Excerpted passage

------------------------------------------------------------------------

Cat-Poop Parasites Linked To Clinically Angry People
Individuals with rage disorder are more than twice as likely to have been exposed to toxoplasma parasites
Road rage and other bouts of extreme, impulsive anger may be linked to the common parasite behind toxoplasmosis infections, according to a new study in the Journal of Clinical Psychiatry. Although the link between rage disorder and toxoplasmosis is far from definitive, the study suggests that researchers may want to further explore the possible connection.
“Our work suggests that latent infection with the toxoplasma gondii parasite may change brain chemistry in a fashion that increases the risk of aggressive behavior,” said Dr. Emil Coccaro, psychiatrist at the University of Chicago and coauthor on the study, in a press statement. “However, we do not know if this relationship is causal, and not everyone that tests positive for toxoplasmosis will have aggression issues.”
Now, not every angry outburst is a clinical condition. The current Diagnostic and Statistical Manual of Mental Disorders defines “intermittent explosive disorder” (hilariously abbreviated IED) as, “recurrent, impulsive, problematic outbursts of verbal or physical aggression that are disproportionate to the situations that trigger them.” Psychiatrists suspect that IED may affect as many as 16 million Americans.
But the connection between IED and toxoplasmosis is far from established. Toxoplasmosis is a relatively common parasitic infection that likely affects around 60 million people in the United States, almost none of whom have any apparent symptoms. It is particularly common among cat owners, because the parasite can easily be transmitted by handling cat feces and, as anyone who is ever cleaned out a litter box knows, cat owners touch a lot of cat poop. Toxoplasmosis may also be transmitted through undercooked meat or contaminated water.
Toxoplasmosis may appear harmless, but several papers in prominent psychiatric journals have recently begun to tentatively link the latent parasitic infection to several psychiatric diseases, including schizophrenia, bipolar disorder and suicidal behavior.
So Coccaro and his team set out to explore whether toxoplasmosis was also linked to rage disorders. For the study, researchers evaluated 358 adult subjects for IED, personality disorder, depression and other psychiatric disorders. Roughly one third of participants had IED; the rest were a mixture of healthy controls and people diagnosed with some other psychiatric disorder.
After taking blood samples from each participant, the researchers discovered that participants diagnosed with IED were more than twice as likely to test positive for toxoplasmosis as compared to the healthy control group. And those numbers were not non-significant. While only 9 percent of the healthy control group tested positive for toxoplasmosis, a full 22 percent of the IED group had the parasite in their bloodstreams.
Nonetheless, this does not mean that toxoplasmosis causes rage disorders. Since this study was ultimately observational, it can only establish a possible link between the two—not a causal relationship.
“Correlation is not causation, and this is definitely not a sign that people should get rid of their cats,” said Dr. Royce Lee psychiatrist at the University of Chicago and coauthor on the study, in a press statement. “We don’t yet understand the mechanisms involved—it could be an increased inflammatory response, direct brain modulation by the parasite, or even reverse causation where aggressive individuals tend to have more cats or eat more undercooked meat.”
“Our study signals the need for more research and more evidence in humans.”

------------------------------------------------------------------------

[Dataset entries]
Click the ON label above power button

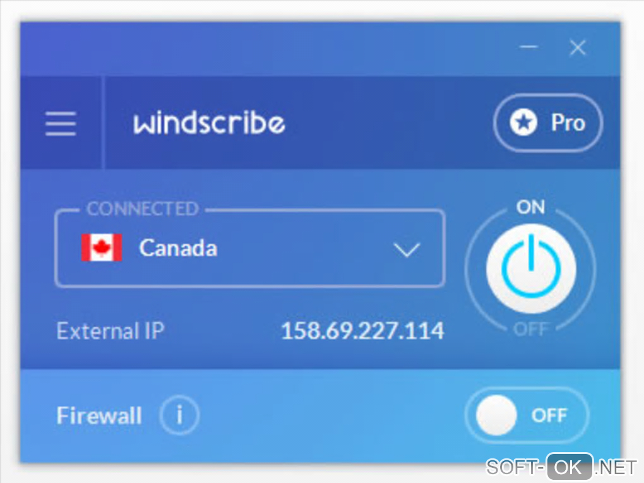[530, 207]
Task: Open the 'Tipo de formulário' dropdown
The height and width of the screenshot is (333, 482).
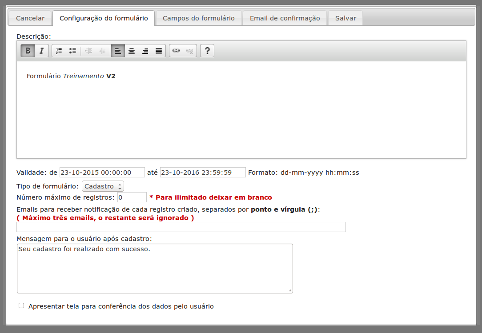Action: tap(103, 186)
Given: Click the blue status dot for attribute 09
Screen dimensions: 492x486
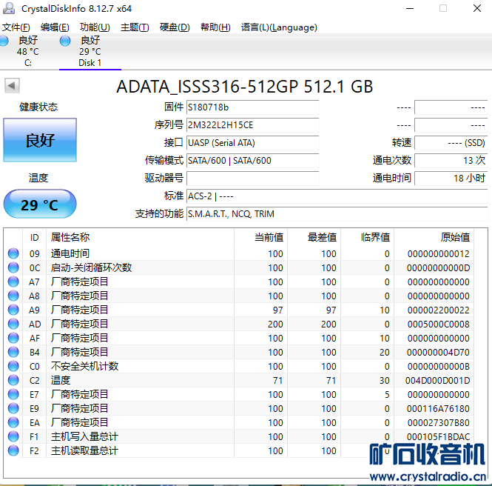Looking at the screenshot, I should point(13,253).
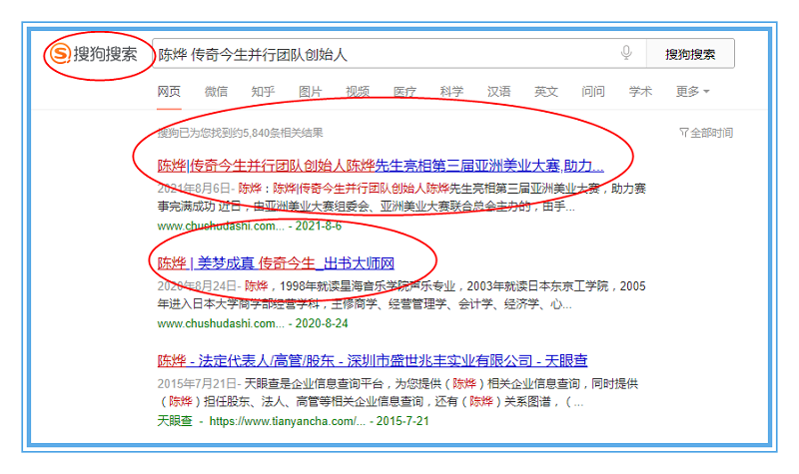Go to the 科学 tab
Viewport: 799px width, 474px height.
(x=451, y=92)
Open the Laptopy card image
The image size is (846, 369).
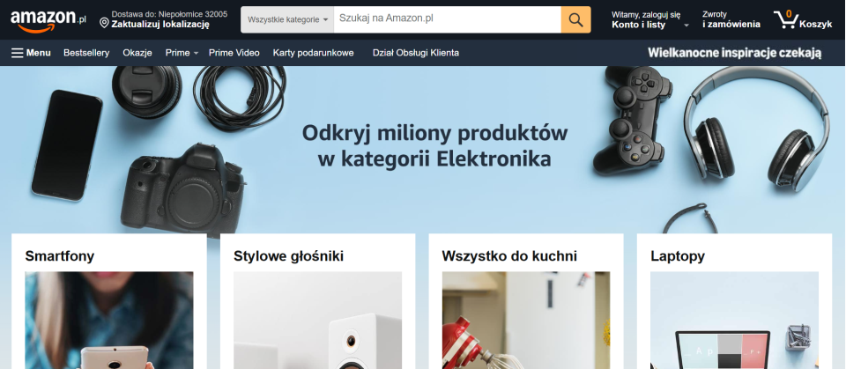tap(734, 321)
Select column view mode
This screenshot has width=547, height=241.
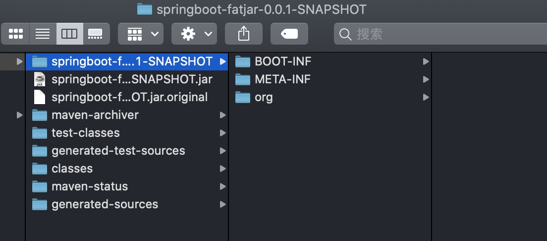click(69, 34)
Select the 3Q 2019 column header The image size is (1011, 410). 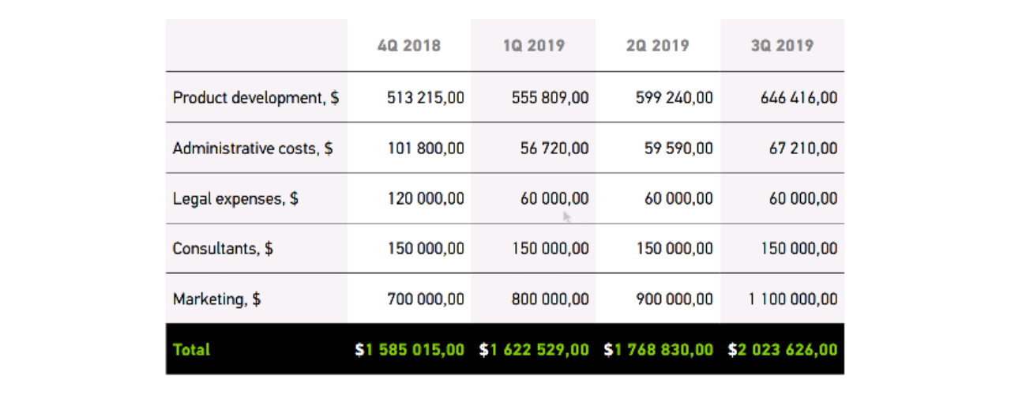(x=782, y=45)
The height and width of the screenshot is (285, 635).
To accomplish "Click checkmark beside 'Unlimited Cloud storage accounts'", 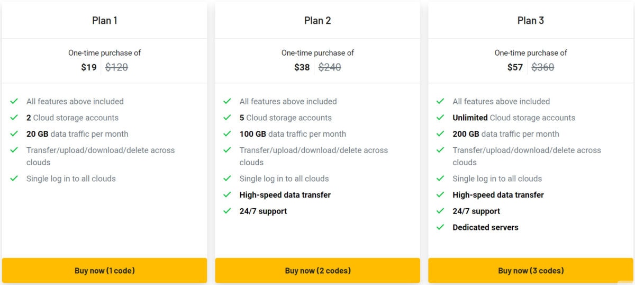I will (x=441, y=118).
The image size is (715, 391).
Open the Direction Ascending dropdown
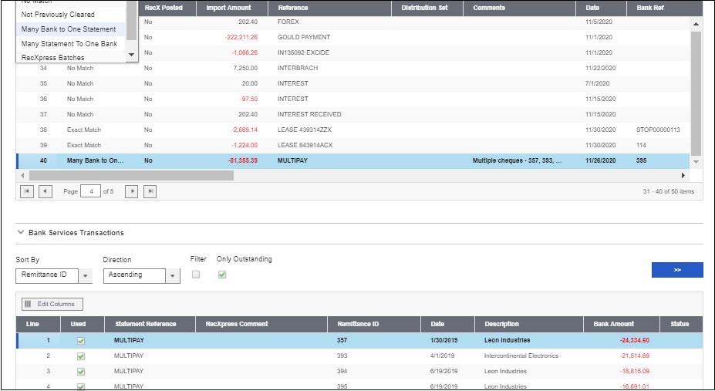pyautogui.click(x=173, y=275)

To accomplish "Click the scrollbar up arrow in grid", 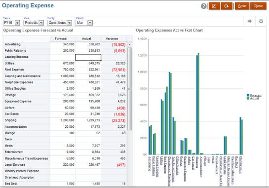I will (130, 45).
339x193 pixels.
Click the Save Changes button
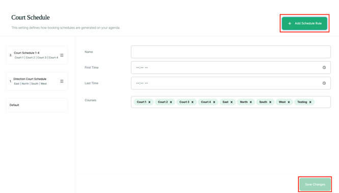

------------------------------------------------------------------------

List of tasks
1. Summarize the toxoplasmosis article in two sentences.
2. Answer these questions from the toxoplasmosis article:
(a) How many Americans do psychiatrists suspect IED may affect?
(b) How many adult subjects did the researchers evaluate?
(c) What percentage of the healthy control group tested positive for toxoplasmosis?

Results of the tasks
1. A study in the Journal of Clinical Psychiatry found that adults with intermittent explosive disorder were more than twice as likely as healthy controls to test positive for toxoplasmosis: 22 percent against 9 percent. Because the study was observational, it shows only a possible link rather than a causal relationship, and the authors say more research in humans is needed.

2.
(a) As many as 16 million.
(b) 358.
(c) 9 percent.